··· Supplied passage

Iran diplomat summoned by UK over journalist threat claims
Iran's most senior diplomat in Britain has been summoned by the Foreign Office after alleged threats were made against journalists living in the UK.
At least two journalists working at UK-based opposition TV station, Iran International, have been warned by police of a "threat to their lives".
Foreign Secretary James Cleverly said "intimidation of any kind" towards the press would not be tolerated.
Iran has dismissed the accusation as ridiculous.
The regime has arrested and detained 40 journalists in Iran following ongoing protests across the country over the death of 22-year-old Mahsa Amini in September.
Mr Cleverly accused the regime of "the suppression of freedom of expression and the targeting of media outlets operating in Iran".
Iran's charge d'affaires, Mehdi Hosseini Matin, was summoned to the Foreign Office on Friday afternoon, after Iran International, a Persian-language news channel, said two of its team had been notified of threats towards them..
"I summoned the Iranian representative today to make clear that we do not tolerate threats to life and intimidation of any kind towards journalists, or any individual, living in the UK," said Mr Cleverly.
At least two journalists have been warned by the Metropolitan Police of "a credible, significant and imminent threat to their lives" after a hostile Iranian reconnaissance unit was reportedly seen outside their homes and offices.
Iran International said: "The UK Met Police have now formally notified both journalists that these threats represent an imminent and significant risk to their lives and those of their families."
It added that other staff members have "also been informed directly" by the Met of "separate threats".
Iran has dismissed the accusation as ridiculous but a senior Iranian official has referred to Iran International as a terrorist organisation, accusing it of stirring up protests in Iran and threatening national security, says BBC security correspondent Frank Gardner.
The Met Police have contacted several UK-based journalists over the last few years after receiving credible information about a threat to their lives, according to the Foreign Office.
Ms Amini was arrested on 13 September by morality police in Tehran for allegedly breaking the country's strict dress code. She fell into a coma shortly after collapsing at a detention centre and died three days later in hospital.
Protests erupted following her death, with hundreds of people reported to have died as the country's security forces clamp down on the unrest.
Last month the UK imposed sanctions on Iran's morality police and other top security figures, in response to the country's violent crackdown on protesters.

······
··· Provided material

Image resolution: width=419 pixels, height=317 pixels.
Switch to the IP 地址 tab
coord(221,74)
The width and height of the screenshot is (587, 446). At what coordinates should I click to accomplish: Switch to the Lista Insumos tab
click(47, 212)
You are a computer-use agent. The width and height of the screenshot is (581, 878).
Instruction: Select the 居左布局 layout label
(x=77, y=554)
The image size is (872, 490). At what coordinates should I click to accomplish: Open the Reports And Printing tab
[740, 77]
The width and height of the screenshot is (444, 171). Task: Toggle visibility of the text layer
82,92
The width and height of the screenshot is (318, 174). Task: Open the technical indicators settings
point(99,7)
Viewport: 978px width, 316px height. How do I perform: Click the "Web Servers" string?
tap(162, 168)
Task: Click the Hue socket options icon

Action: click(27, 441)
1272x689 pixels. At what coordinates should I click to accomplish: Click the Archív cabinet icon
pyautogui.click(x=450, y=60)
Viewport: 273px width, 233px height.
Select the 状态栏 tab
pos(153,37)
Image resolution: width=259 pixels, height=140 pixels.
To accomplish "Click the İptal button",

······

### Tasks to complete
• 1. According to the news report, how many journalists has the regime arrested and detained in Iran?
• 2. Rewrite the news report from the words "Last month the" through the words "crackdown on protesters.", changing "sanctions" to "penalties".
These entries have no connection to the news report.

### Answers by item number
• 1. 40 journalists.

• 2.
Last month the UK imposed penalties on Iran's morality police and other top security figures, in response to the country's violent crackdown on protesters.